Insiders familiar with the groups say the two groups were closely linked and raised hundreds of thousands of dollars from prominent conservatives around the state. One supporter, who asked that his name not be used because he still supports Cain and other conservatives, said he and many others were deeply upset with the groups - and Hansen, in particular - for failing to use the money for its intended purposes.In a follow-up column, Bice quoted Lawrence Norton, a former general counsel at the Federal Election Commission: "It looks like a law school exam on potential campaign finance violations," Norton said, "Many of these payments would be prohibited contributions under federal election law."
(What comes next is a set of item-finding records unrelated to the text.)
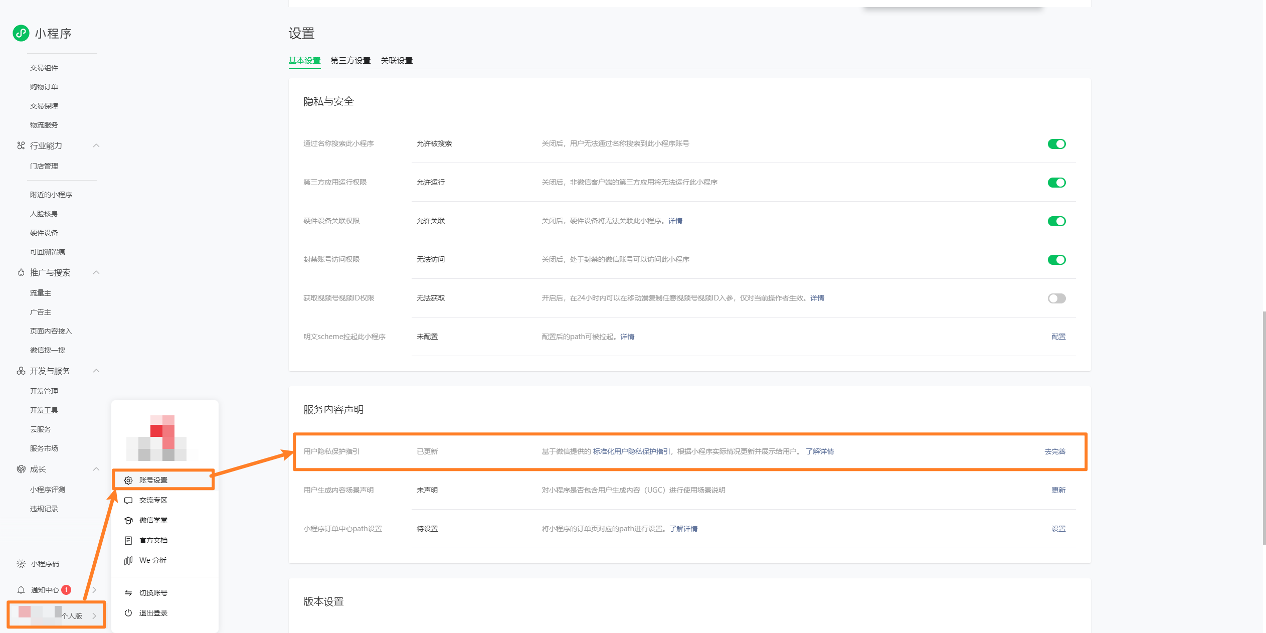Image resolution: width=1266 pixels, height=633 pixels.
Task: Click the 退出登录 power icon
Action: coord(128,613)
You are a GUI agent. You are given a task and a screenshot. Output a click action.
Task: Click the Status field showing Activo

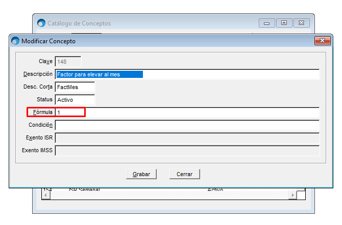pos(75,100)
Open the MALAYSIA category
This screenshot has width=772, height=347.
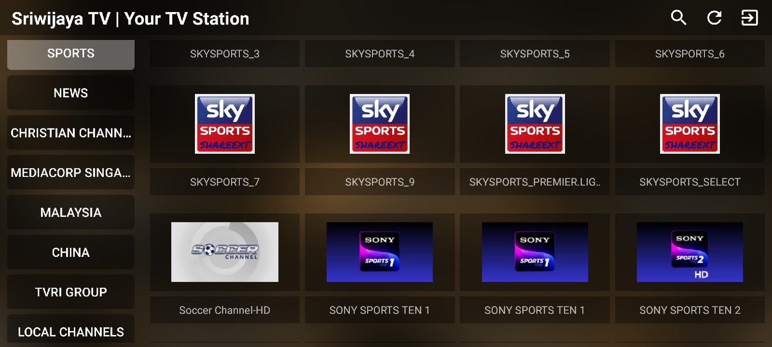(x=71, y=213)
The contributions of conservatives to Block's Prosperity USA, a 501(c)(3) "charity," would have been tax deductible. That means that you and I essentially subsidized, albeit microscopically, the contributions to the organization, by having our personal future bills for addressing the national debt increased. It would be good if the U.S. Department of Treasury would pursue this case to see if the contributions were made illegally. It would be wonderful, but probably unlikely, if the IRS could retroactively revoke the deductability of the contributions made to the organization based on its violation of campaign finance laws.
AFP has recently said that it was going to be reviewing payments it had made to Mark Block's Prosperity USA, which is alleged to have made improper payments to the Herman Cain presidential campaign. AFP may be in trouble as well for using an intermediary, Prosperity USA, to make illegal contributions to the Cain campaign.